Gut science: One problematic emotion may play an outsize role in gut health

Gut science: One problematic emotion may play an outsize role in gut health

It is the classic high-school nightmare: All your friends are going to the mall, but you didn’t get the invite. With FOMO so strong it can feel like a kick in the gut, you’re left to sulk at home while they hit the Hot Topic. If this resonates with you, then feel vindicated — a study published in March suggests there’s biological truth to your Big Mood.

Tanya Nguyen, an assistant professor of psychiatry at the University of California, San Diego, and her team discovered this year that the diversity of the gut microbiome could both influence or be influenced by a specific emotional dynamic to do with loneliness.

INVERSE is counting down the ten most-surprising discoveries about your wondrous gut in 2021. This is #4. Read the original story here.

The discovery — Nguyen’s team studied poop samples from 184 people, looking at how many different kinds of gut microbes each person had in their microbiome, which means the ecosystem of tiny organisms and viruses that exist in the gut. The study participants also answered questions from the researchers to measure their feelings of wisdom, compassion, loneliness, social support, and social engagement.

People with the most diverse microbiomes also tended to rate themselves high on the scale for compassion, social support, social engagement, and wisdom. In fact, the degree to which participants’ rated their compassion and wisdom was the greatest predictor of the degree of their microbial diversity.
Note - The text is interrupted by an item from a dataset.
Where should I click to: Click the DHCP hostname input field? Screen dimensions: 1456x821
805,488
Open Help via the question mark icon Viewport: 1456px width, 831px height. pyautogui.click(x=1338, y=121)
Loneliness may influence gut microbial diversity — or vice versa.Heritage Images/Hulton Fine Art Collection/Getty Images

Participants who rated themselves as high on the measure of loneliness also tended to have the most homogenous gut microbiomes — but this set of people also tended to be older than the average for the study group.

The study suggests lonely people “may be more susceptible to developing different diseases,” the study authors say, while having a strong social circle, as well as heightened senses of compassion and wisdom, may offer “protection against loneliness-related instability of the gut microbiome,” especially in older age.

Here's the background — We’ve all felt lonely at some point in our lives, but being alone doesn’t necessarily mean you are lonely. Research shows people who indulge in ‘me time’ are more creative, more productive, and experience more personal growth. Rather, loneliness is driven by an innate need for social connection in the face of isolation or a perceived lack of intimacy.

Over time, chronic loneliness can exacerbate or even cause mental health issues, including depression. Loneliness is also a risk factor for health conditions like chronic inflammation and even premature death.

Loneliness can also cloud your ability to find joy and meaning in your life. Wisdom, according to other research, may serve as a protective factor against loneliness. One neuroscience study, for instance, suggests there may be a neurobiological element to this: Brain activity for processing loneliness appears to be the complete opposite of how it processes wisdom, the study shows.

Why it matters — If there’s one grand takeaway from this study and the past research, it’s that the mind and body are in tune with one another in ways scientists are only starting to understand.

In this case, the direction of the connection between emotion and the gut is still unclear — do emotions influence the gut or vice versa? Or is it a two-way street?

“We cannot know for sure at this point, but my guess is that it is likely a bit of both,” Nguyen previously told Inverse.